I think this stance should be re-evaluated. Arch Linux developers are doing a fantastic job and I am personally thankful to them - this is not in any way critical of them. And while I don't see an easy solution here, I just feel that the time of "warning users" is long gone with how much supply-chain attacks are ramping up these days.

Some other controls could at least alleviate the problem. Perhaps some form of peer-review and grace period before publishing could help here?

What review should users do?

It appears that, in some cases, these were adding npm as a dependency and installing atomic-lockfile, and in others, were adding bun and installing js-digest. /This was a mass attack against mostly low-use/orphaned/etc packages where maintainership was taken over or a different user uploaded a new version (itself a very simple, low-notice, low-oversight process), and many of the packages clearly had no connection to Node.js at all, so a user who knew enough about each package, and knew what npm was, might notice the oddity in the package, if they reviewed every line of the PKGBUILD, then reviewed the install scripts.
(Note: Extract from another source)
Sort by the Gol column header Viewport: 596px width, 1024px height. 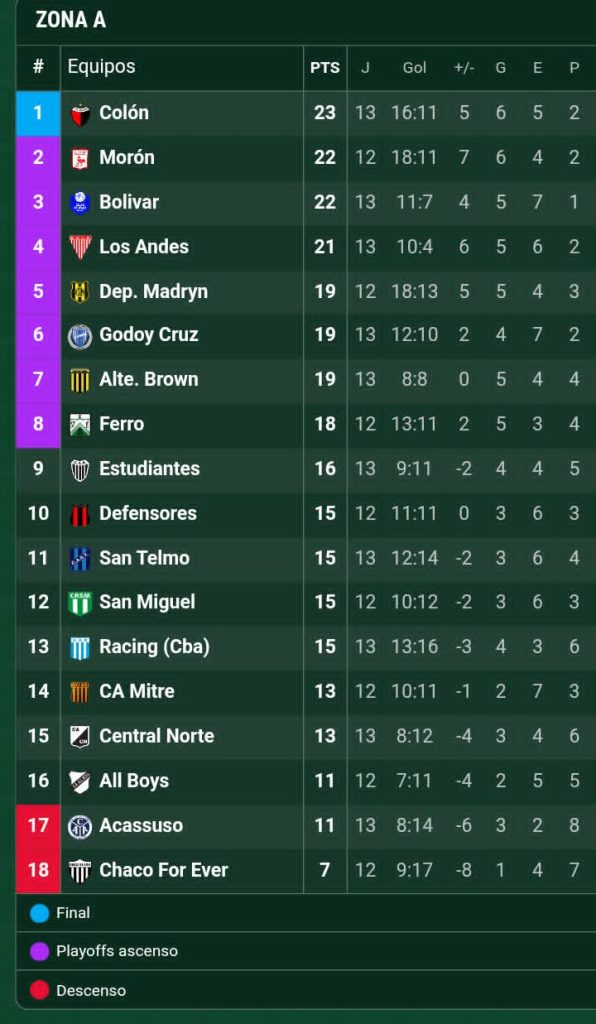point(415,67)
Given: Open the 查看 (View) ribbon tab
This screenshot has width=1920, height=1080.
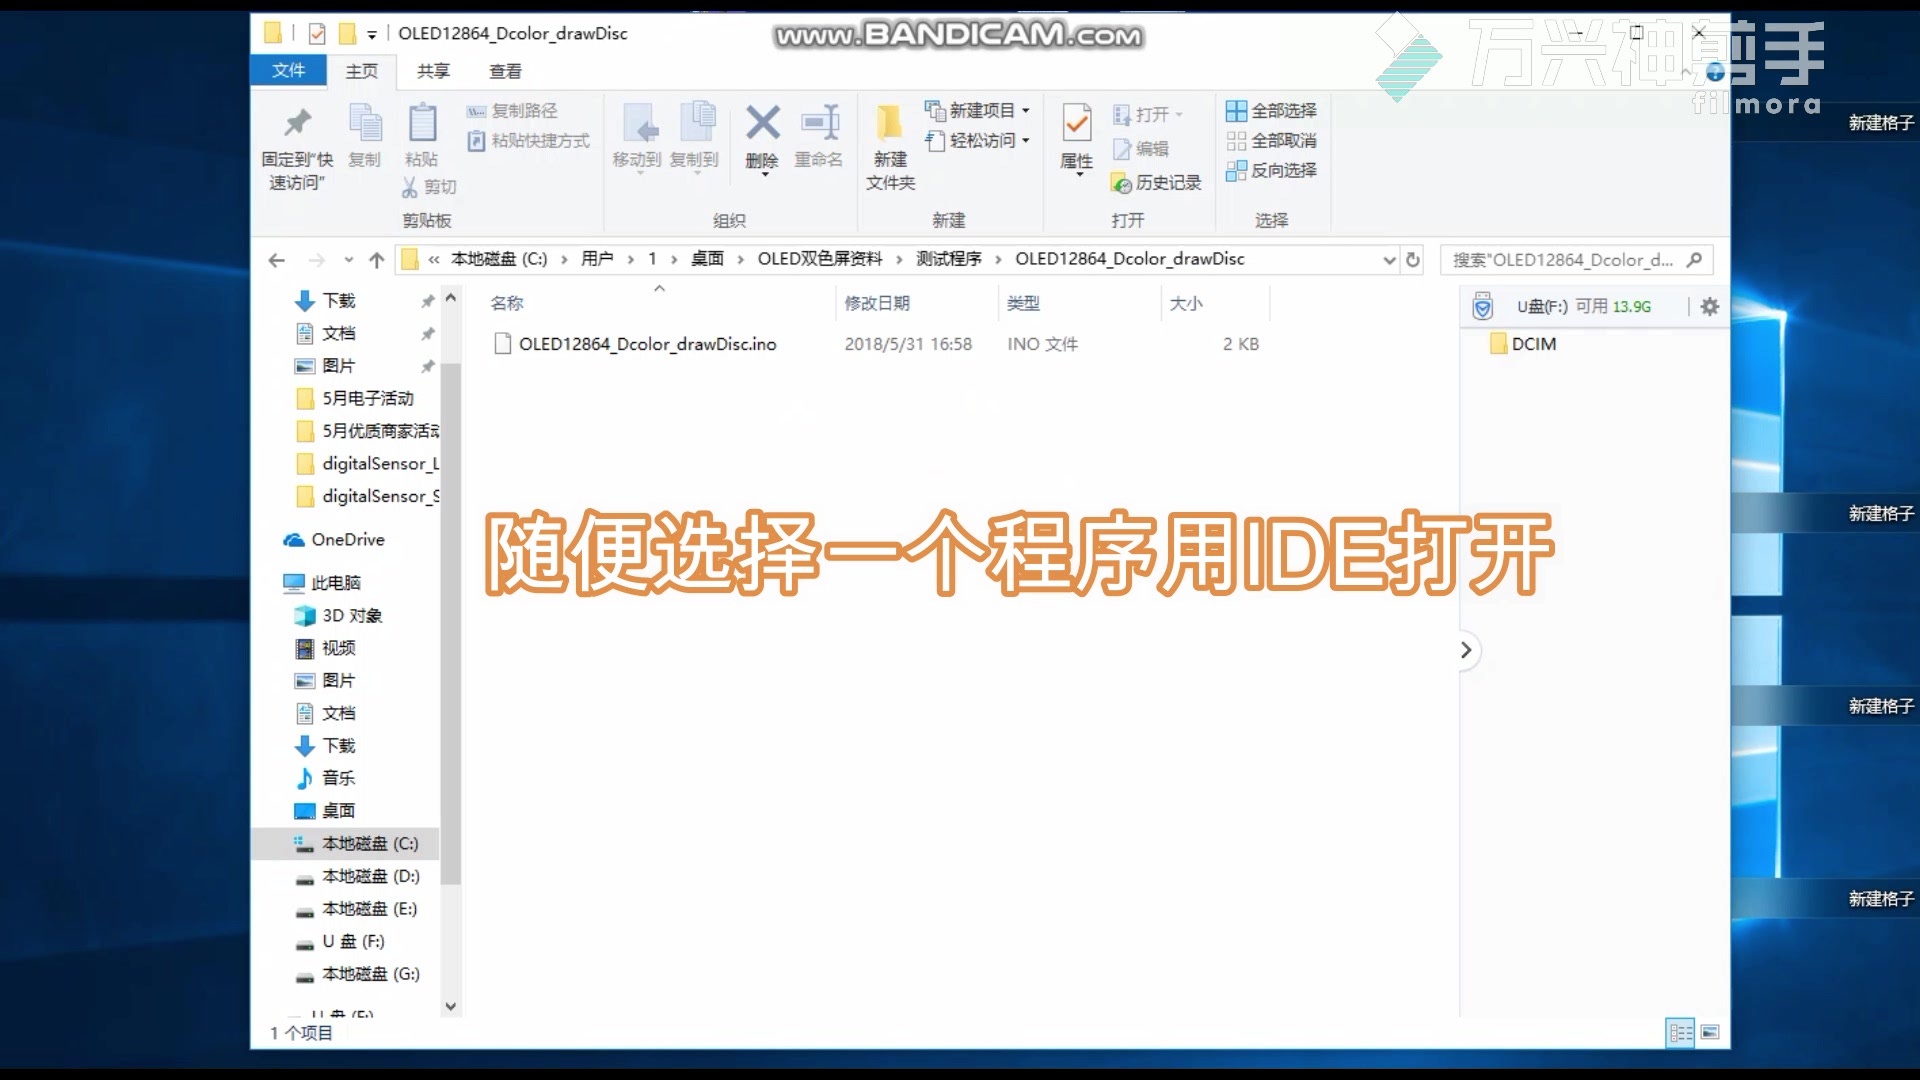Looking at the screenshot, I should coord(505,71).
But legitimate AUR packages for packages connected to Node.js also use npm, for example, and at times, use npm install. A user would have to be familiar enough with Archlinux's build system to understand the difference between each part (eg, build() vs install scripts). They'd have to review every PKGBUILD, every install script, and every patch of every AUR package they install. For packages that actually do use npm/bun, they'd have to be familiar enough to know what uses were legitimate and what uses were not, and might have to be up to date on compromised dependencies. And this is still considering a mass attack that was not particularly hidden. Attacks could be made much harder to find.

Asking a user to safely review an AUR package essentially seems like it is asking them to fully understand not just the build process, and programming language, of the upstream package, but also all details of Archlinux's build system. At that point, what is AUR actually offering that installing the upstream package isn't?
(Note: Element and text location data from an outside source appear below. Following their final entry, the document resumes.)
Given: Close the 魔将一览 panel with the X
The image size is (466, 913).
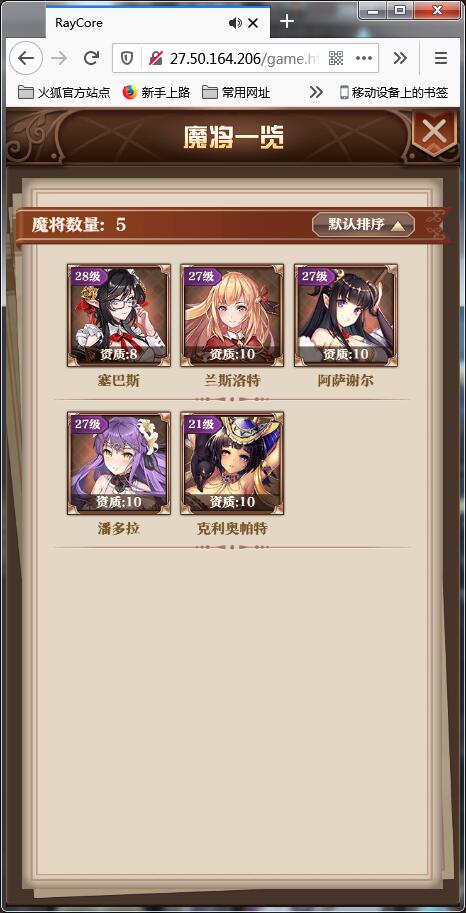Looking at the screenshot, I should (433, 132).
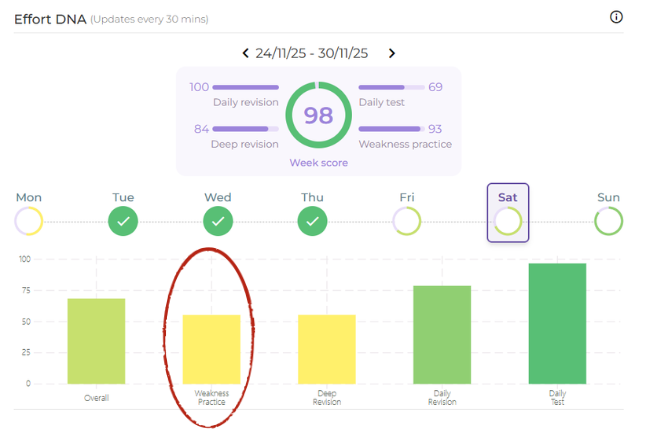Advance to next week with right chevron

(392, 53)
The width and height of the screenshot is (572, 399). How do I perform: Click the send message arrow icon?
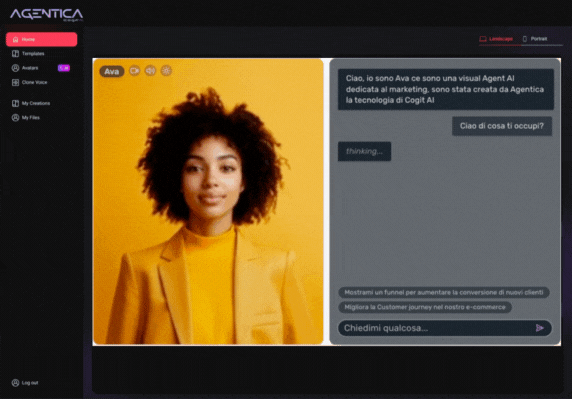coord(540,328)
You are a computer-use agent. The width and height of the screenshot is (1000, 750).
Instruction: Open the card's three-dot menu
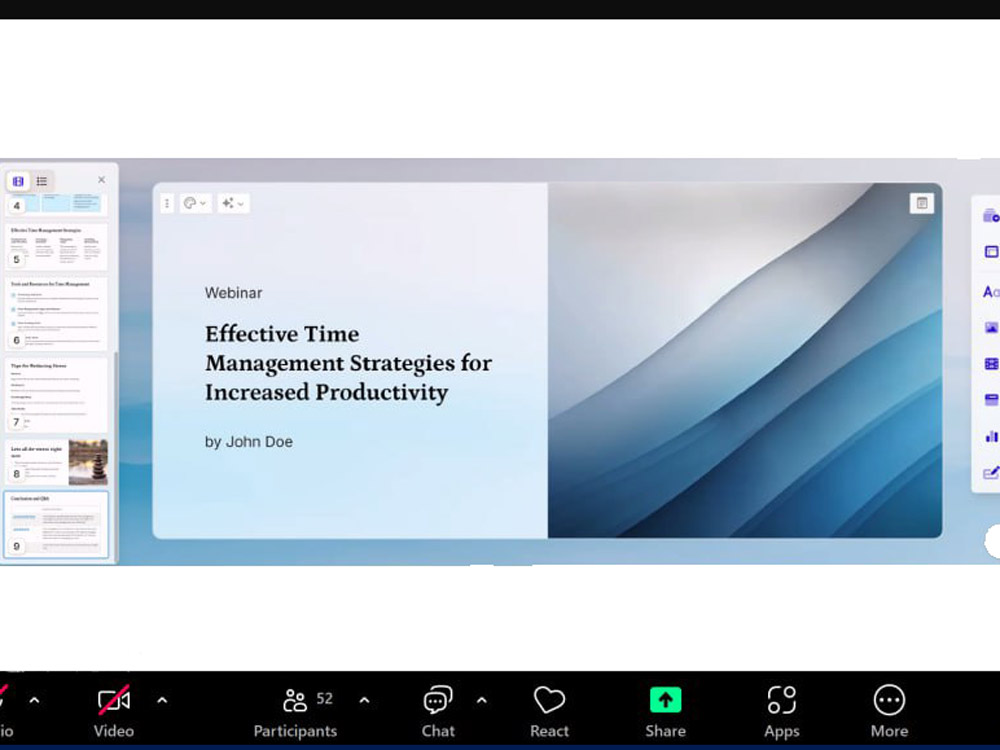tap(167, 203)
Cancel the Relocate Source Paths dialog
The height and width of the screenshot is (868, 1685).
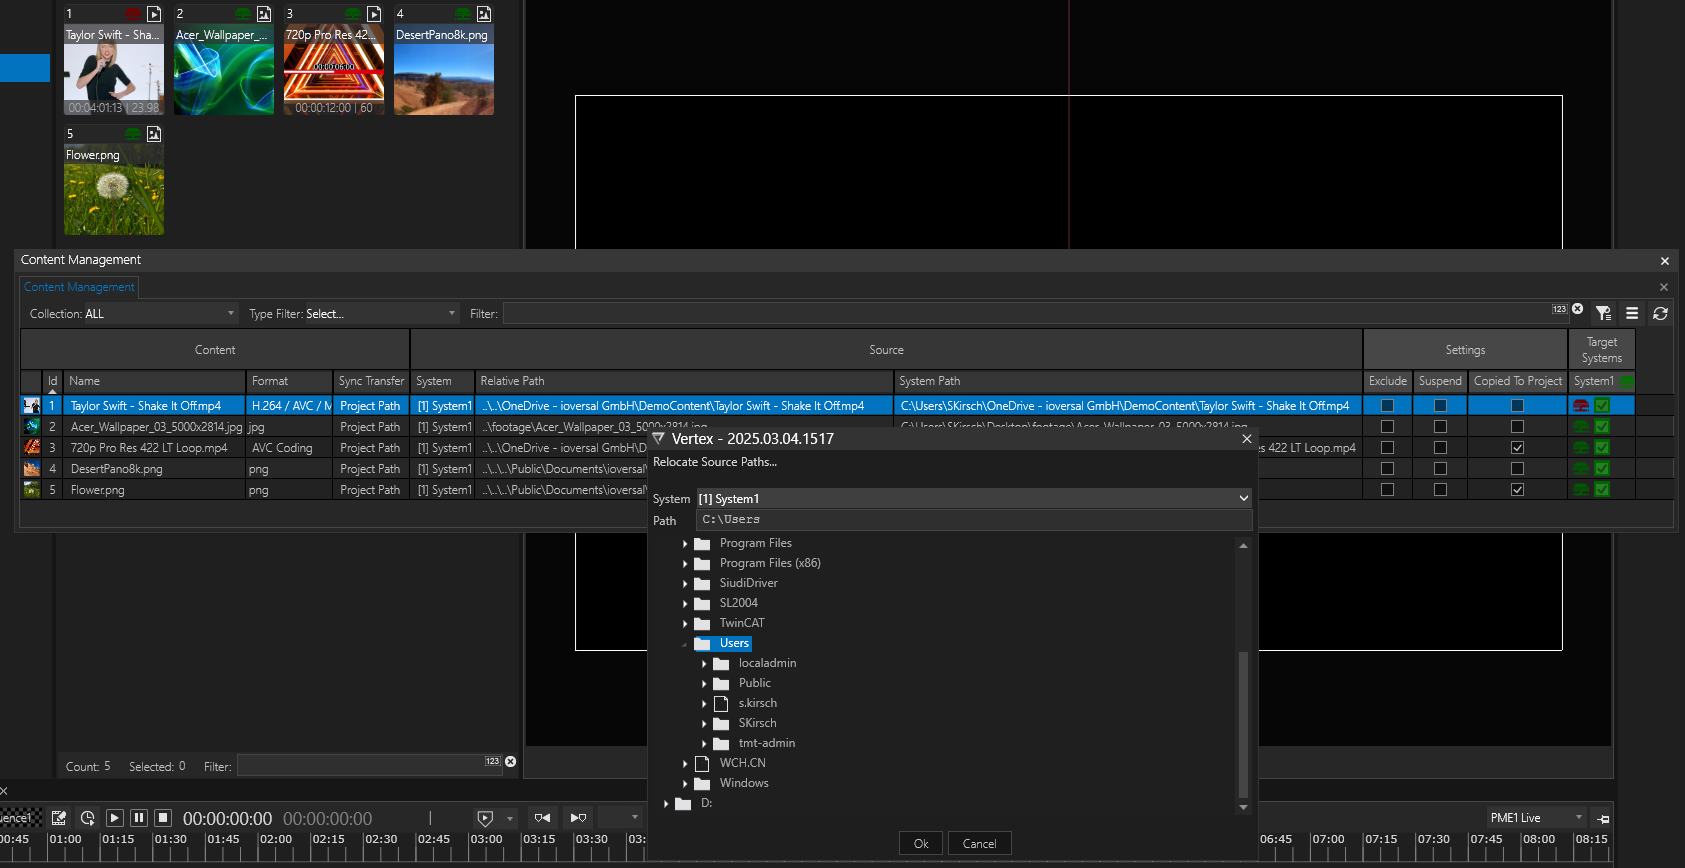[979, 843]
There is perhaps some room for LLM analysis here: Opus 4.8, Kimi latest, and even Qwen3.6 27B quickly catch at least the current round of malicious packages in my tests. But a motivated attacker could make that more difficult, or dangerous. And a user could also just have those models install the upstream package as well, with less risk.
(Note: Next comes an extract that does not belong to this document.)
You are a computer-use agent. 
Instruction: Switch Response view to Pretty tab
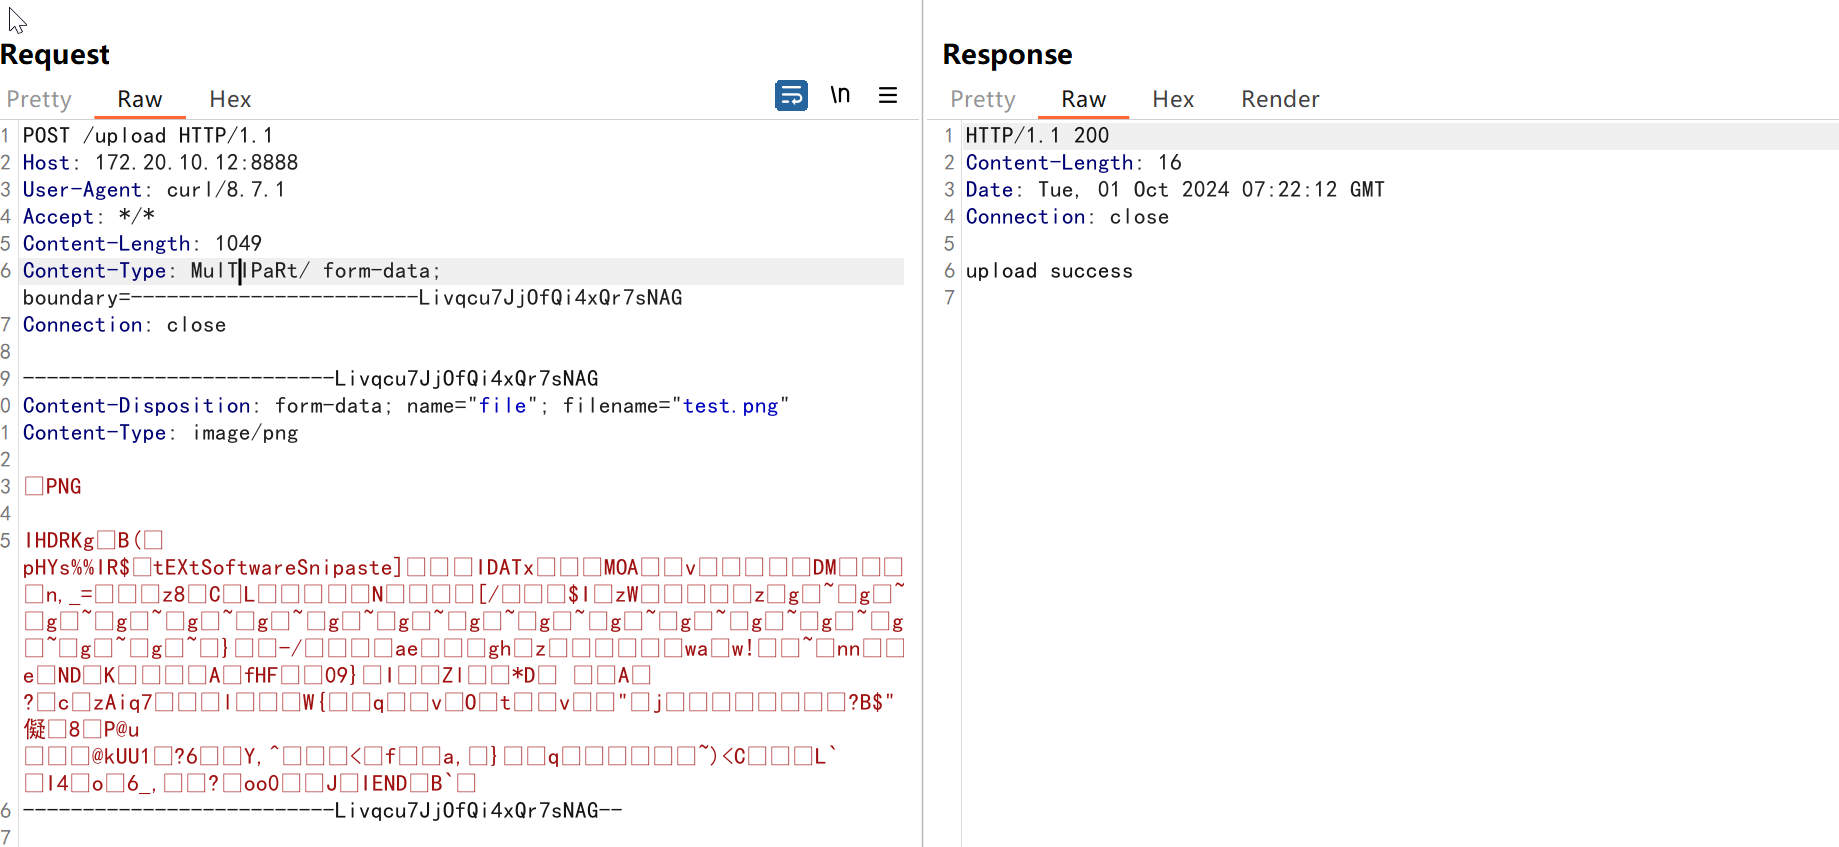[982, 99]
AUR comes with a warning that its up to you to check what you install from there.

The pacman wrappers you mention are crazy, though.

Perfect demonstration!

So with a dozen of various systems running arch/cachyos for various purposes, 0 impact.

We seriously dodged a bullet though, should we have some kind of AI spotting shady activity before it hits the userbase?

This was the AUR repository, which is the community-maintained soup of non-distro packages. They're packaged using the same tools and technology, with the intent that they can be easily validated and promoted to core stuff in the future. But they aren't really "Arch Linux". You need to deliberately enable and install tools to pull stuff from it.

Think of this as Steam or Chrome. You can install those on Arch, and people do, but if Chrome extensions or Steam games suffer an incident like this you don't blame the distro.